On another day, when Dad was training, I saw the boy standing on the top of the van again. I went over.
‘Come down from there!’ I said.
‘No.’
I clambered up again. He didn’t move.
‘My father’, he said, ‘has given me something special.’
‘For what?’
‘If you touch me …’
‘Yes …’
‘And I hit you …’
‘Yes …’
‘You will fall down seven times and then die.’
‘Who is your father?’ I asked him.
‘My father is a great cobbler and carpenter,’ he replied.
‘My father’, I said, ‘is Black Tyger.’
And then I hit him in the face. He hit me back. Nothing happened. I began to laugh.
‘Why are you laughing?’
‘Because of the stupid thing your father gave you.’
He didn’t say anything. After a while he got down from the van and went and played nearer the crowd watching Dad. I stayed on the van for some
time. It wasn’t much fun and I got bored and I noticed that people were staring at me. I got down and went to look for the boy. At first he didn’t want to talk to me. Then I told him again that the man shadow-boxing was my father. His face lit up in transferred admiration.
‘What’s your name?’
‘Ade. What’s yours?’
I told him. We shook hands. His father was a cobbler and carpenter and a fierce supporter of the political party on the side of the poor. He was also something of a medicine man and counted many feared thugs as family friends. I was somewhat impressed.
He took me to their house. They lived in our area, in one small room. Their family was large; his father had two wives and ten children. I don’t know how they all managed in that room. His mother, was buck-toothed and small and ferocious. She was the eldest wife. His father had great scarifications, noble and impressive like the statues of ancient warriors; he was tall and his spirit was rather terrifying. His teeth were kola-nut-stained and his eyes bloodshot, and he beat his children a lot, in the name of the sternest and most corrective discipline. His voice had a chilling, piercing quality. I didn’t like him much.
Ade took me to his father’s workshop and showed me the tools of his trade – his hammers and tongs, his chisels and boxes of heavy nails, his long work-bench and tables crowded with a mountainous tumble of shoes and handbags, the place smelling of glue and rusted nails and old metal and raw earth and ancient wine spilled on fresh-planed wood. The shadows gave off the aroma of cobwebs and the intense sleep of cockchafers, of fetishes twisting on rafters. The ceiling was dark with a fastness of ancient cobwebs, and lengths of leather hung from the ceiling. The workshop was an exciting place and it seemed I had found an entirely new universe in which to explore and play.

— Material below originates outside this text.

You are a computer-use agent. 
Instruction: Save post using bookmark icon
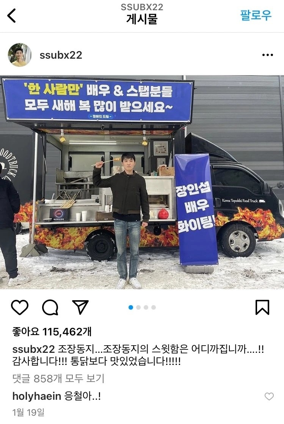[262, 307]
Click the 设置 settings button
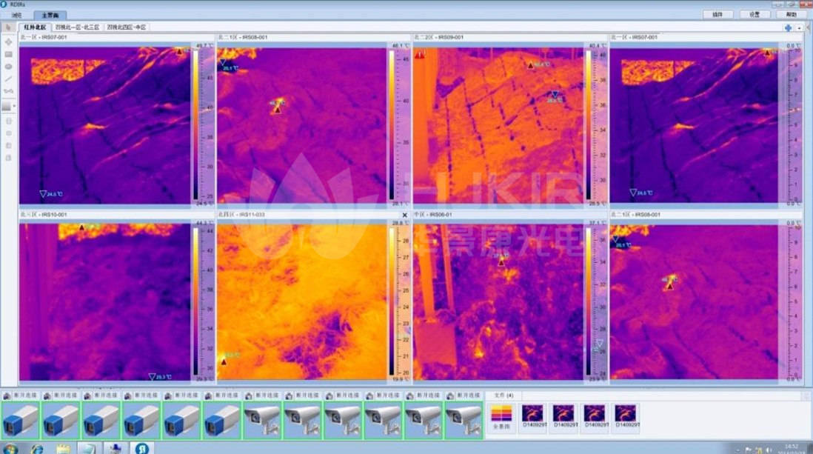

We tried on the different shoes, with their incredible variety of sizes and shapes. We hid behind the cabinet. We banged nails into fresh-planed wood. We glued bits of abandoned leather together, trying to create new shoes instantly. We were totally absorbed in our play when his father came in suddenly. He saw us playing, saw the laughter on our faces, and brought out the long whip he kept on a nail behind the door. He thrashed us on the backs and we ran out screaming. I decided not to go there again.